Обращаясь, в последний раз, к самому Толстому, можно сказать, что эта богоубийственная подмена Бога «добром» в конечном счете делает его, Толстого-проповедника и Толстого-моралиста, духовным предшественником большевизма — если мы будем понимать этот последний, в традиции русской религиозно-философской мысли, именно как псевдорелигию, стремящуюся заменить «свергнутого Бога» и «отмененное христианство» своими собственными культами, своим «Святым Писанием», собственным мартирологом, собственной эсхатологией и т. д.[18] Всего этого Шестов в 1900 году знать, конечно, не мог.
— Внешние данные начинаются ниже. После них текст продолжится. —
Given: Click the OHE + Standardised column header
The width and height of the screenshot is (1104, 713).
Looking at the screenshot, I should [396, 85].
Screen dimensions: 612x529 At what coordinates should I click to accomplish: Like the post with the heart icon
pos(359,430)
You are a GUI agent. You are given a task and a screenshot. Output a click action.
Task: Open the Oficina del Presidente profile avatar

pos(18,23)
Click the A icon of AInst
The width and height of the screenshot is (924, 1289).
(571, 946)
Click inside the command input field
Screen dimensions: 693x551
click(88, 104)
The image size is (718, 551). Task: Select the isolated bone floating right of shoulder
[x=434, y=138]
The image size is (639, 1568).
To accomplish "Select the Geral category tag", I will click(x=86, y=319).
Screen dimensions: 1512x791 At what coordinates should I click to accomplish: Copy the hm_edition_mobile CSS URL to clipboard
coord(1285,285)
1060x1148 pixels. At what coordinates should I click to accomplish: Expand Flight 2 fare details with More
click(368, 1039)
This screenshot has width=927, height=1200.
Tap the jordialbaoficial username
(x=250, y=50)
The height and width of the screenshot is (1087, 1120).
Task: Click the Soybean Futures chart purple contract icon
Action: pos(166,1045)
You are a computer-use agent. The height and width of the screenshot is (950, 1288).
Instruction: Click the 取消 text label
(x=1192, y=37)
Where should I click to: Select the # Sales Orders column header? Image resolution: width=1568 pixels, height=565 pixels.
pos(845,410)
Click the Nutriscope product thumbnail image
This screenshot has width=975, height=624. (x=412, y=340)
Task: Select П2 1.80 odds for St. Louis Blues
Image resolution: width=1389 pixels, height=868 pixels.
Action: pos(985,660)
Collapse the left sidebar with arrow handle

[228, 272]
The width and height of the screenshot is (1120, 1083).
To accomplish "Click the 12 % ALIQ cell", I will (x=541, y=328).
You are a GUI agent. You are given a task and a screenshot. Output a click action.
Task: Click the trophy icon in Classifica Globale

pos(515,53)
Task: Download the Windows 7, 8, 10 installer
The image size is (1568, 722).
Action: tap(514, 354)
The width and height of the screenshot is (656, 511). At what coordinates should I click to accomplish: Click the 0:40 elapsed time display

Вообще, он остается аполитичным; лишь его лексика, сам подбор слов, с такими выражениями, как только что процитированное «стремление уничтожать, душить, давить», показывает политические импликации вскрываемой им подмены.

Что же противостоит этому идолу «добра»? У Иконникова-Гроссмана это «житейская человеческая доброта», «доброта людей вне религиозного и общественного добра», иррациональная или, как пишет Гроссман, «бессмысленная» доброта, не делающая различия между соратниками и соперниками, друзьями и врагами, распространяющаяся «на все живущее», иногда даже вопреки своим собственным интересам.

«Это доброта старухи, вынесшей кусок хлеба пленному, доброта солдата, напоившего из фляги раненого врага, это доброта молодости, пожалевшей старость, доброта крестьянина, прячущего на сеновале старика еврея. Это доброта тех стражников, которые передают с опасностью для собственной свободы письма пленных и заключенных не товарищам по убеждениям, а матерям и женам» (Гроссман, стр. 331–332).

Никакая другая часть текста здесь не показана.